Work request — Nothing but the lines from the one including "Where should I click to: Open" through the last line of the entries, restated exactly, should appear in the answer; omit the pictures.

Task inputs —

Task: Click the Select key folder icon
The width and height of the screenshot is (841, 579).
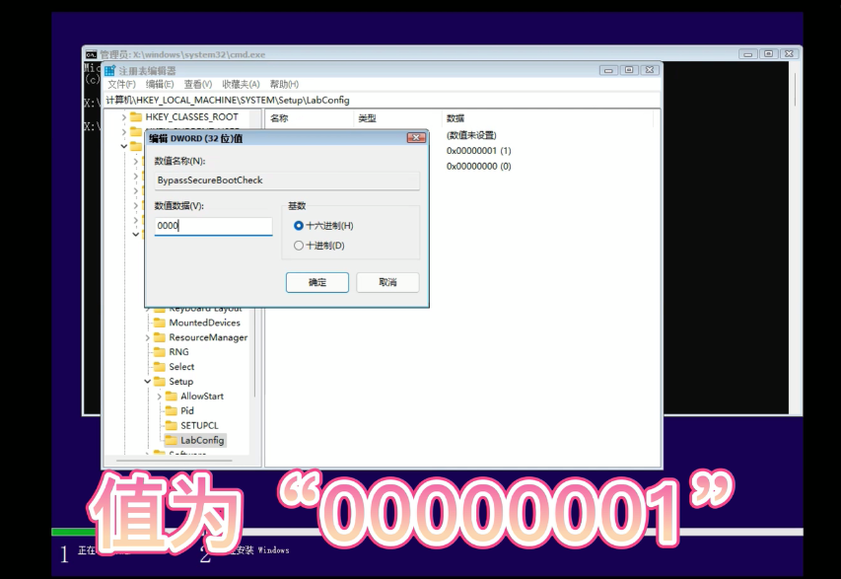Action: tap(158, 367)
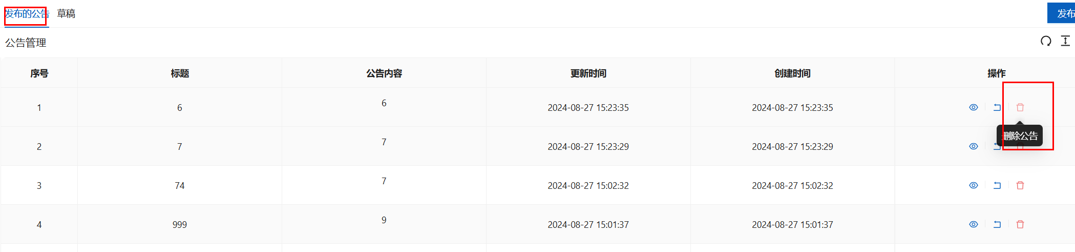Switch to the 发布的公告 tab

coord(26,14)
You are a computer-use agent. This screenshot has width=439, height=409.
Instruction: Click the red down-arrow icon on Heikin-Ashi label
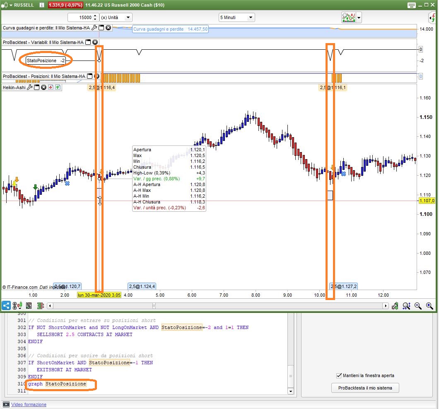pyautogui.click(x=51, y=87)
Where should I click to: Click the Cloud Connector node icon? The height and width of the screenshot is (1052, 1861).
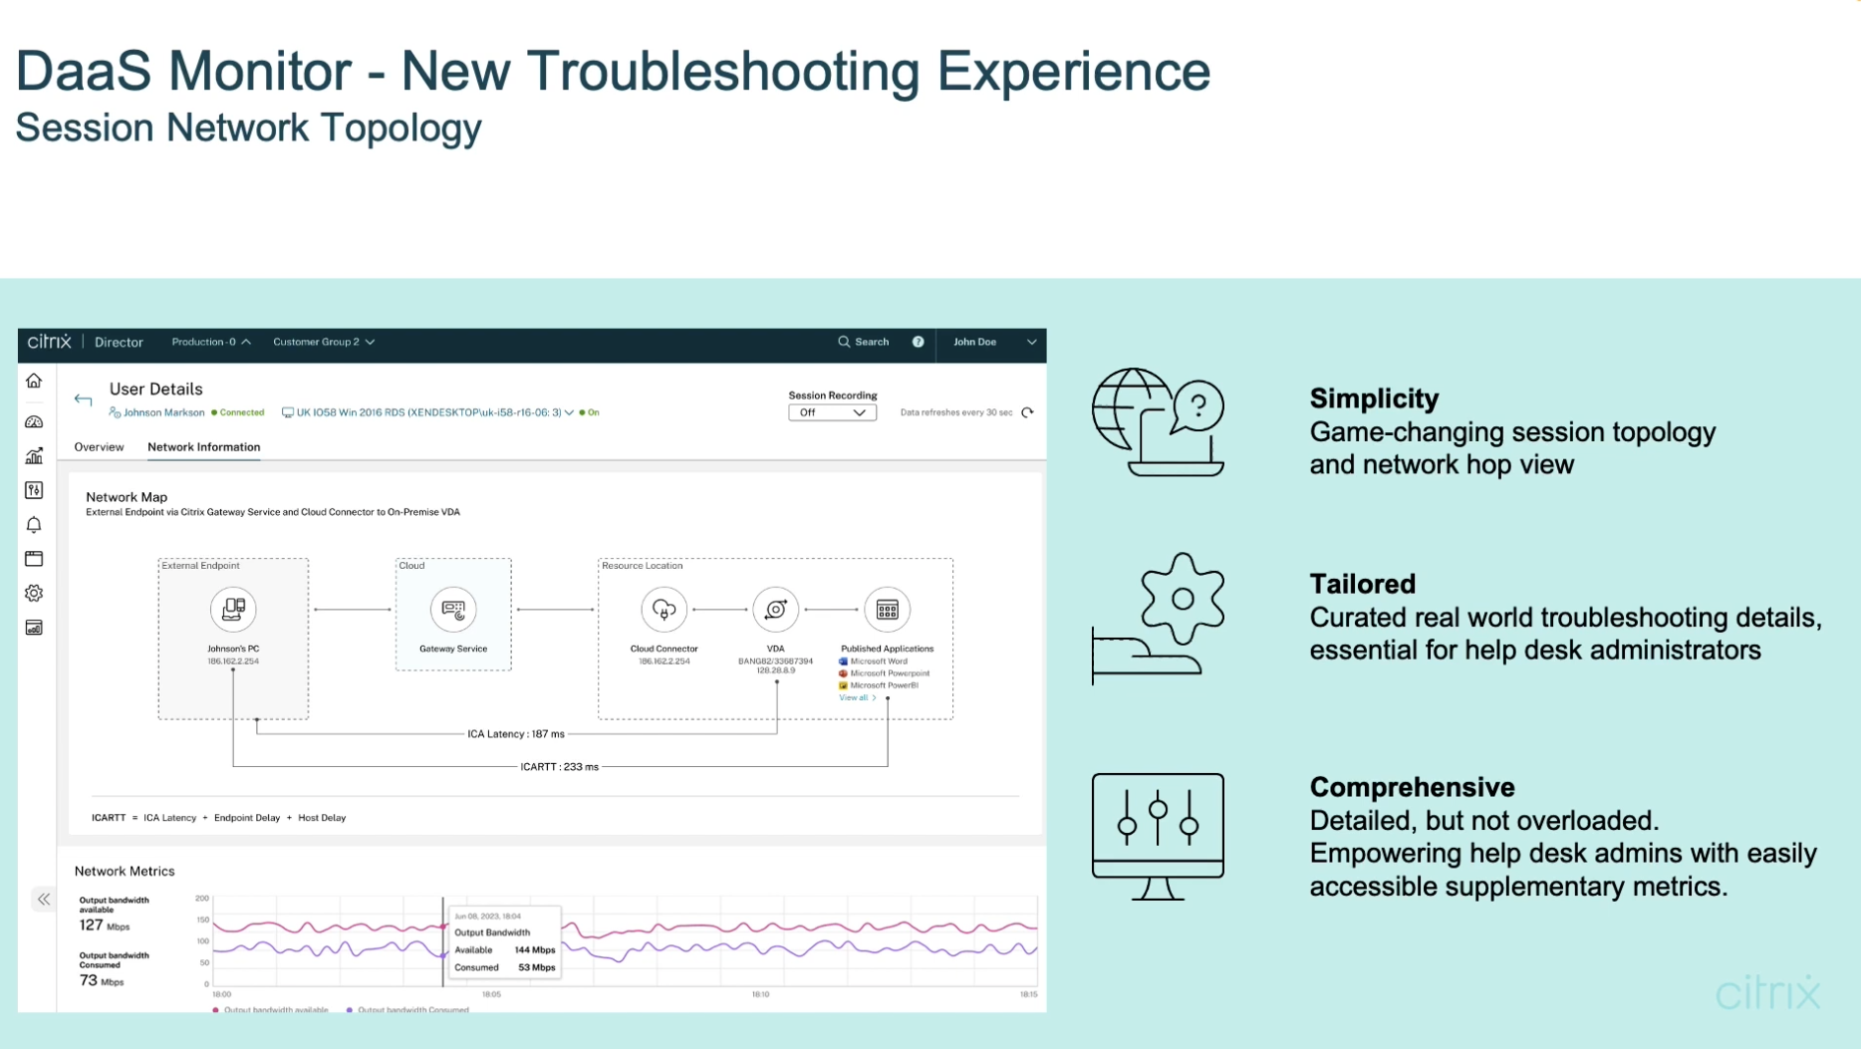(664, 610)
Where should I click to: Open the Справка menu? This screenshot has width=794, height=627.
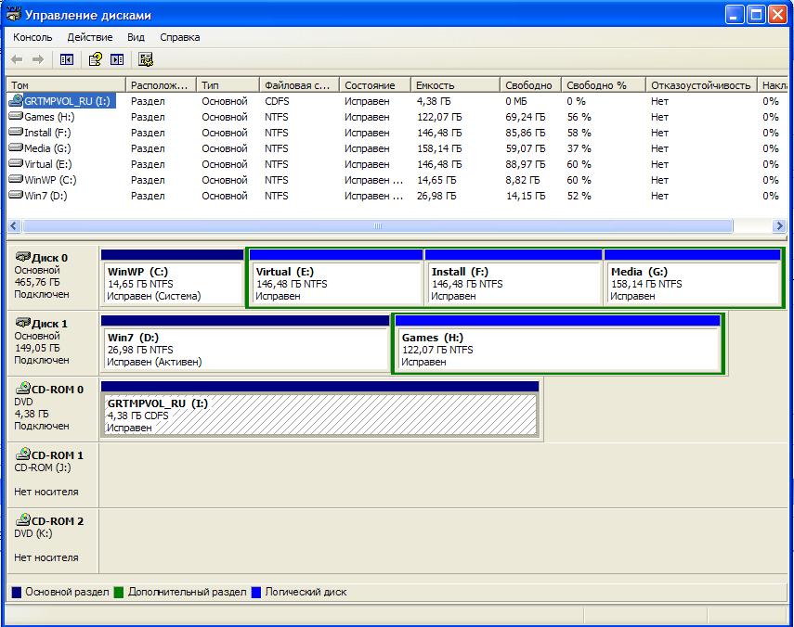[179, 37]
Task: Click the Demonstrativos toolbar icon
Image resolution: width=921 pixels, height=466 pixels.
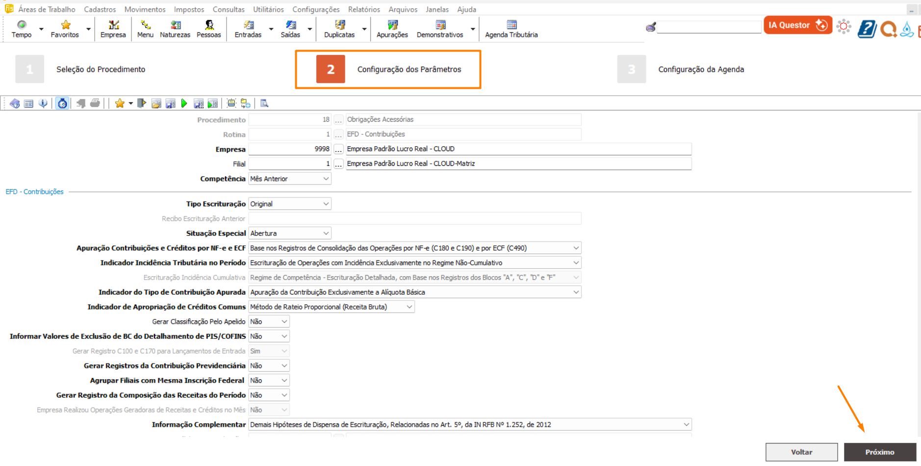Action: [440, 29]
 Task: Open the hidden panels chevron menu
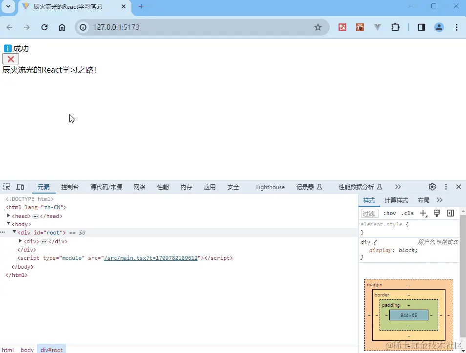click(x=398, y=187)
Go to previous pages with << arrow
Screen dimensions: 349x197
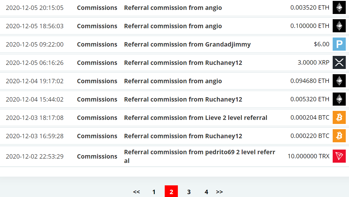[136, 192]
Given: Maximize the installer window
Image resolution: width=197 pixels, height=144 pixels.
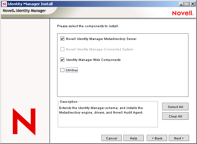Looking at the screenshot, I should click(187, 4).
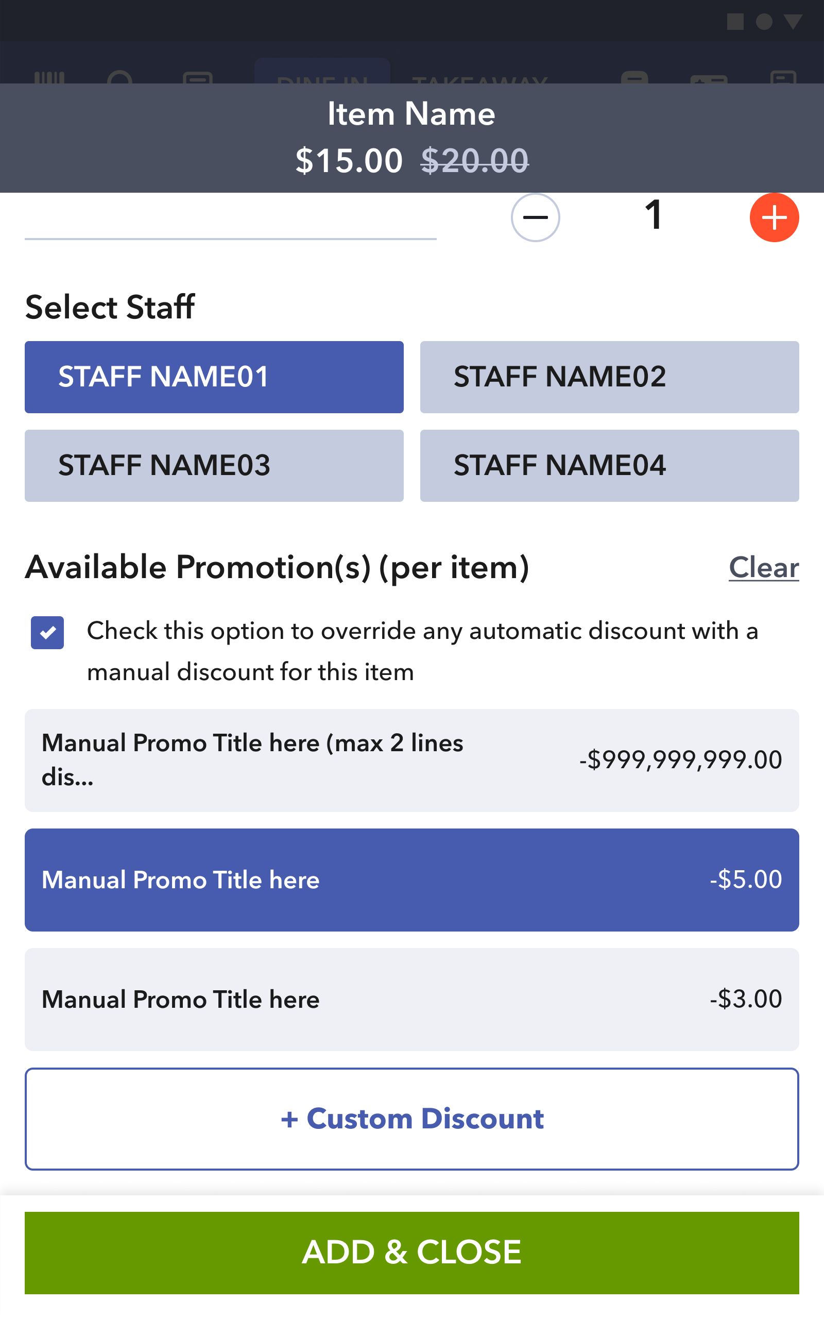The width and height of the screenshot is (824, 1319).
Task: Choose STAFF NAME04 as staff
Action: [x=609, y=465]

Solved exercise —
Where should I click to: Open the Справка menu? This screenshot has width=794, height=627.
[179, 37]
Task: Click the Demonstrativos toolbar icon
Image resolution: width=921 pixels, height=466 pixels.
Action: [440, 29]
 Task: Open the hidden panels chevron menu
click(x=398, y=187)
Go to previous pages with << arrow
Screen dimensions: 349x197
[136, 192]
Given: Maximize the installer window
Image resolution: width=197 pixels, height=144 pixels.
Looking at the screenshot, I should click(187, 4).
The width and height of the screenshot is (824, 1319).
Task: Choose STAFF NAME04 as staff
Action: [x=609, y=465]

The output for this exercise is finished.